Many entrepreneurs seek to keep their business in the family. It’s a natural impulse. Your successor will be the steward of the business you built, and who better to care for your legacy than your own children? Plus, it appeals to the desire to provide for your family and help them succeed.
Unfortunately, recent research from Concordia University suggests that family CEOs can be detrimental to a company’s growth, depending on the industry involved. Researchers noted that family CEOs generally fare better in traditional industries that are built on quality and reputation, than they do in newer, rapidly-changing industries, such as technology, that reward innovation.
Familial Ties Prevent Innovation?
A family CEO might be inclined to have so much respect for their predecessor or their predecessor’s process, it inhibits their innovation. In the new economy, most companies have to be willing to constantly adapt and innovate.

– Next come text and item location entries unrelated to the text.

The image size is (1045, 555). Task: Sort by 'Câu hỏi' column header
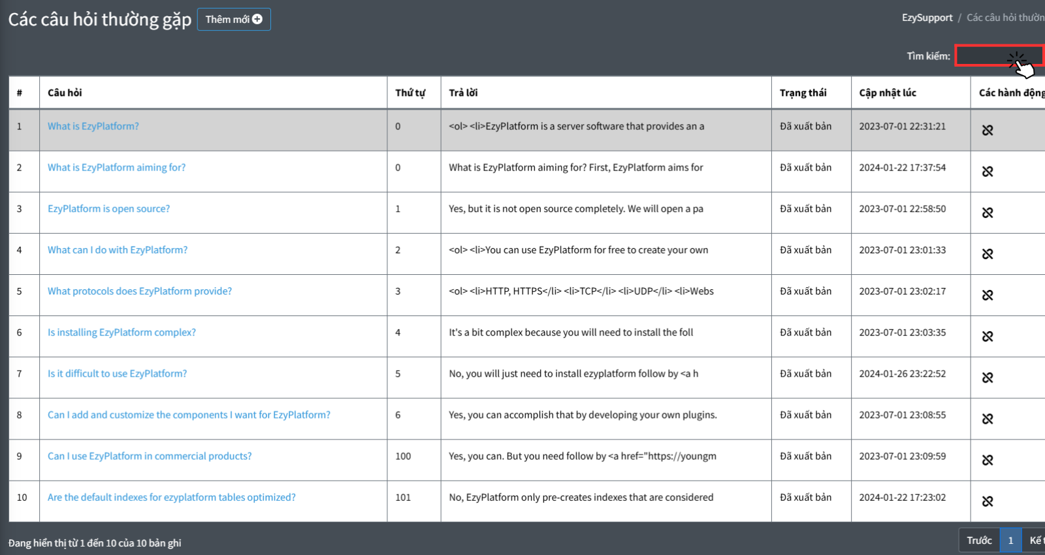point(65,93)
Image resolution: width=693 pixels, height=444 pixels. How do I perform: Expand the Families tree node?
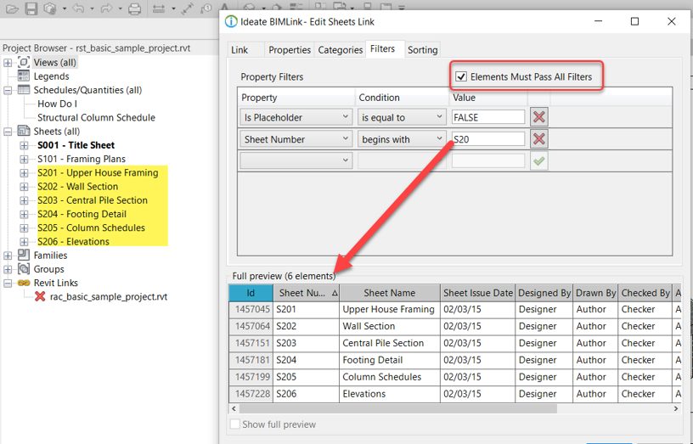click(x=8, y=256)
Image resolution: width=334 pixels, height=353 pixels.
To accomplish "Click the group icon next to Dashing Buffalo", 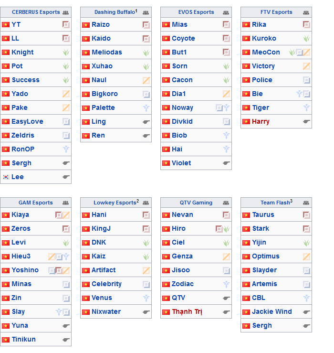I will pos(146,12).
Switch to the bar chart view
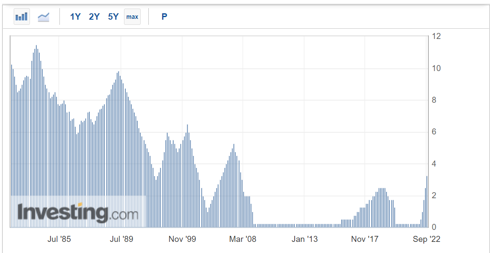The width and height of the screenshot is (490, 253). tap(21, 17)
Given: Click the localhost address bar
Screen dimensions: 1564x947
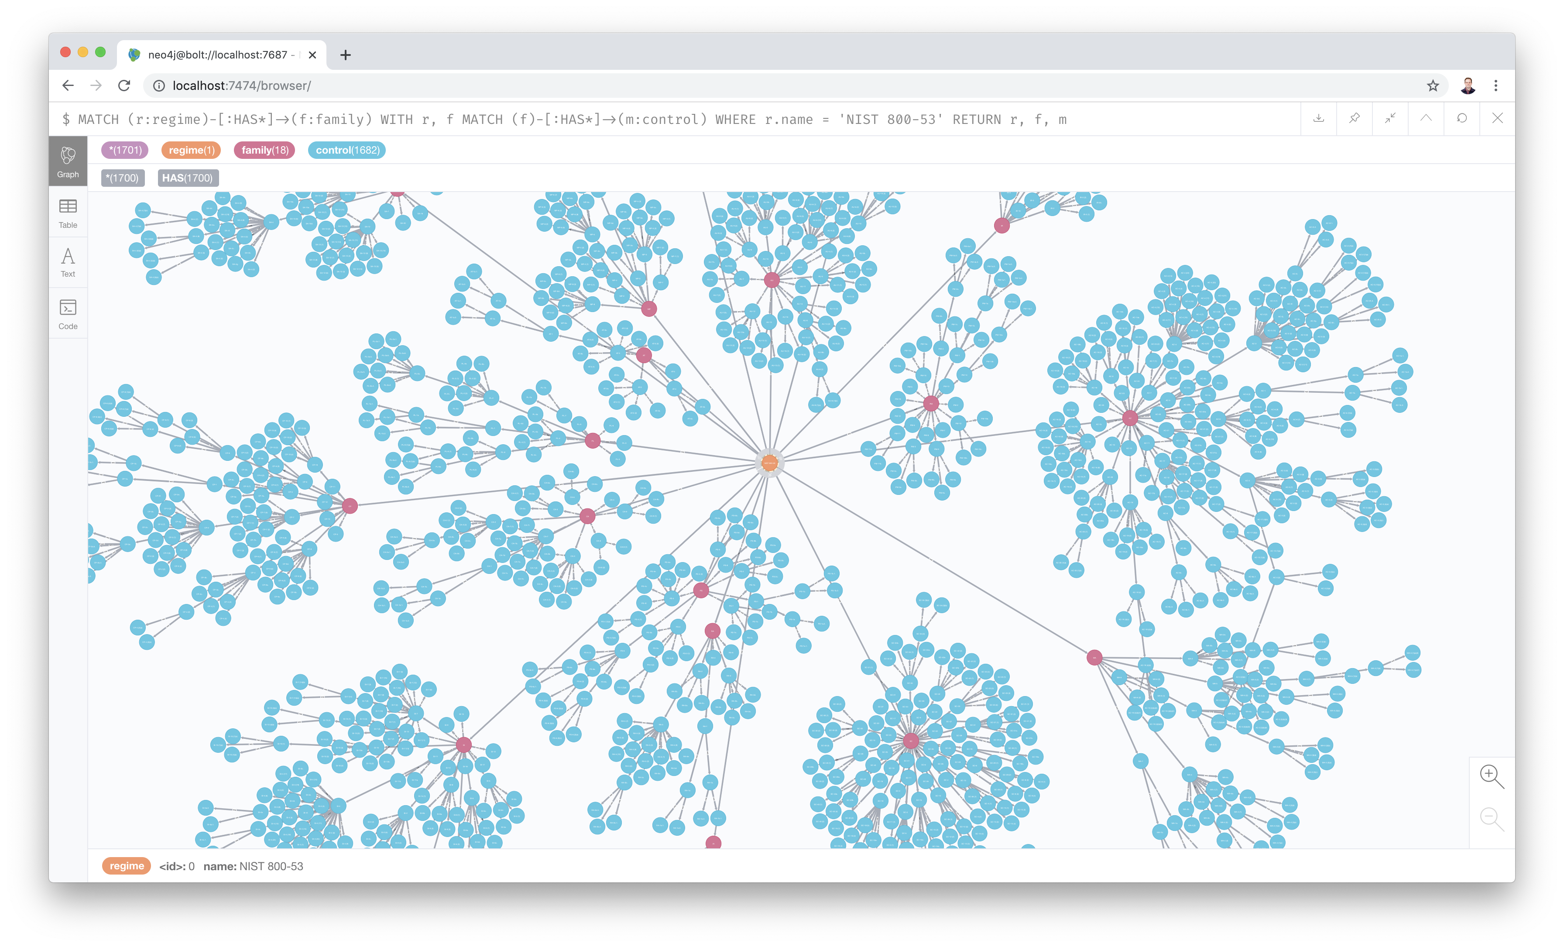Looking at the screenshot, I should point(787,86).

Hanging on to the practices of the prior generation can be a recipe for failure.
Anheuser Busch, for instance, was family-run for over 150 years before its declining fortunes led to its acquisition by the Belgian/Brazilian company, InBev. Anheuser Busch’s later CEOs were overly cautious about expansion and reluctant to embrace new products and marketing techniques.
Tensions between family members also exacerbated the company’s problems. Family management can cause personal issues to become entwined with business decisions, which is often not beneficial.

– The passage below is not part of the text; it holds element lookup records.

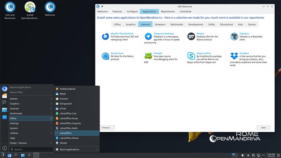The height and width of the screenshot is (158, 281).
Task: Open Okular from the Office submenu
Action: [64, 143]
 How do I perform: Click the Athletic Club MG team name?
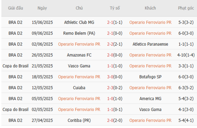79,22
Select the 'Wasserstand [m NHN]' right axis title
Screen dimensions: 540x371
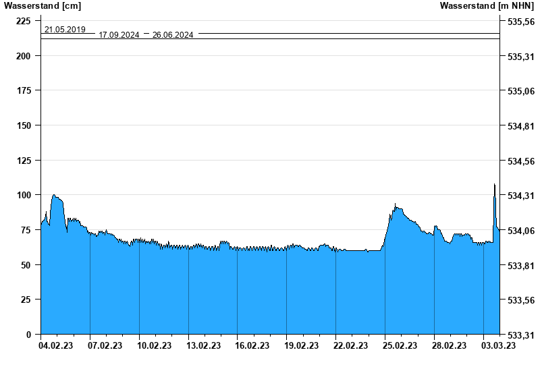[487, 6]
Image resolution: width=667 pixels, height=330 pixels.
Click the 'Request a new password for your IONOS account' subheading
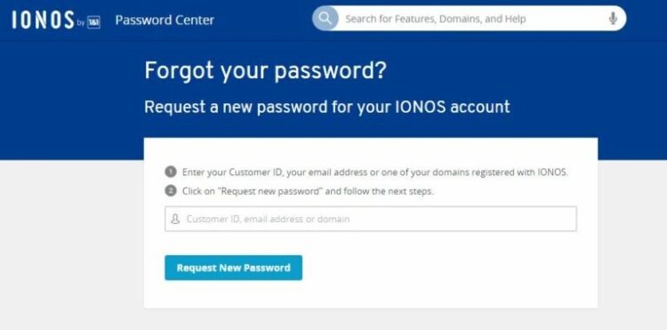click(x=326, y=107)
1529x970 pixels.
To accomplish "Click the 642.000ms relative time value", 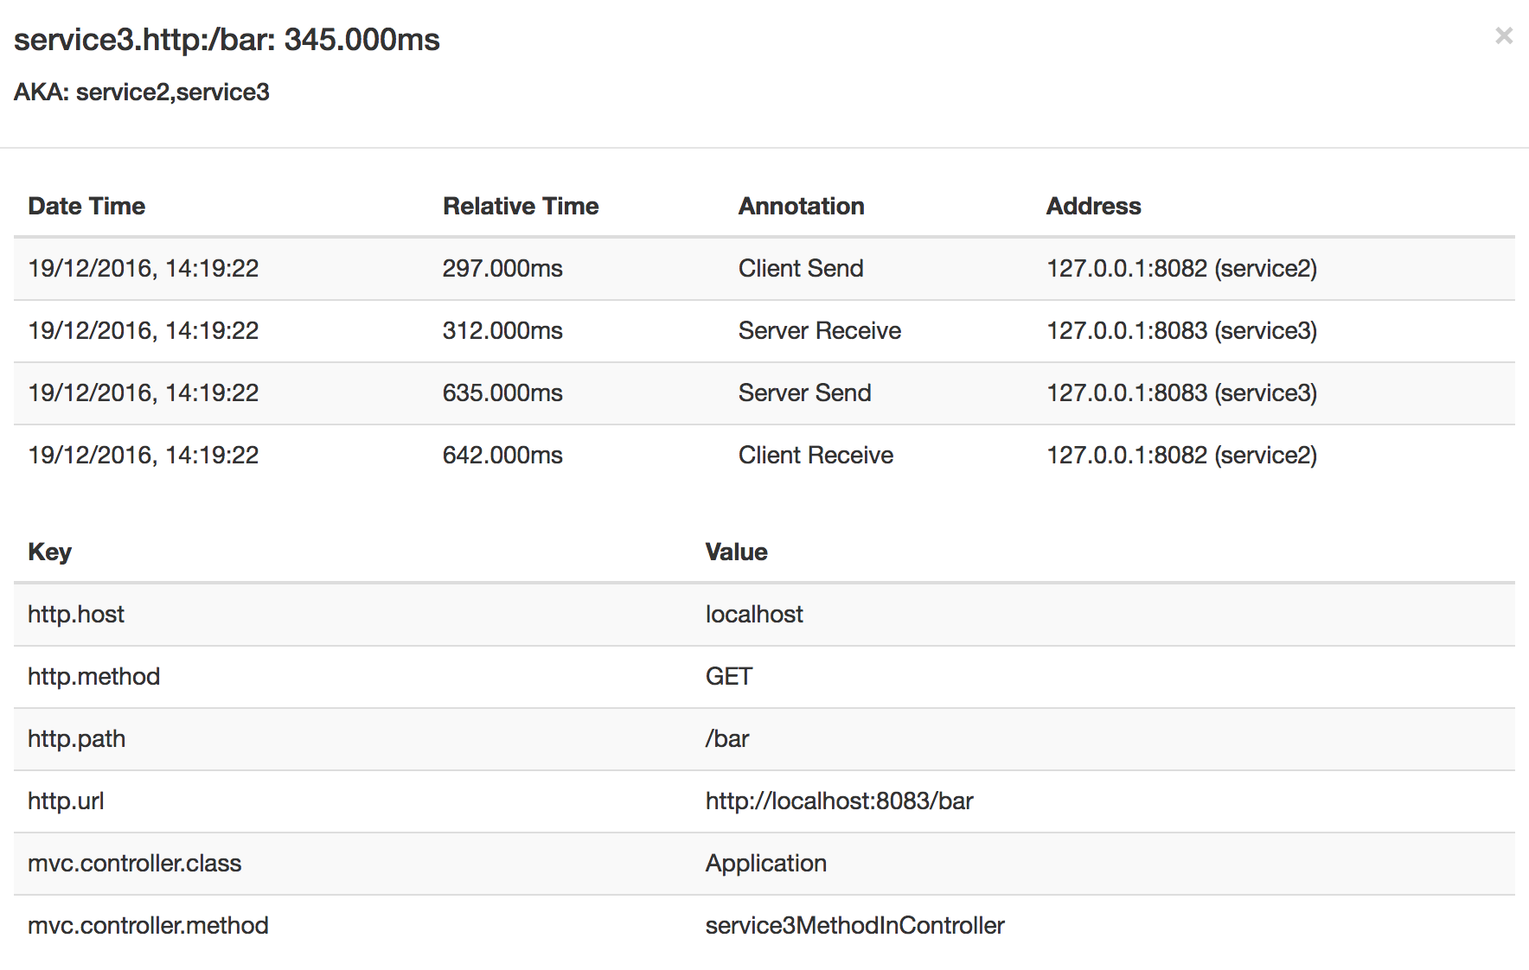I will pyautogui.click(x=502, y=455).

Consistency Prevails With Tradition
In more traditional industries, where quality and consistency are valued above innovation, a family CEO can be successful. For instance, an artisan food or wine producer might benefit from the consistency of a family CEO. Nevertheless, companies should have the same expectations of their CEOs as they do any executive in the industry, no matter what their last name.
Objective training protocols and performance criteria can help ensure that family members get the same qualifications and are held to the same standard as any other executive. Shareholders and a strong board of directors can help ensure these objective standards are upheld and avoid familial bias coming into play.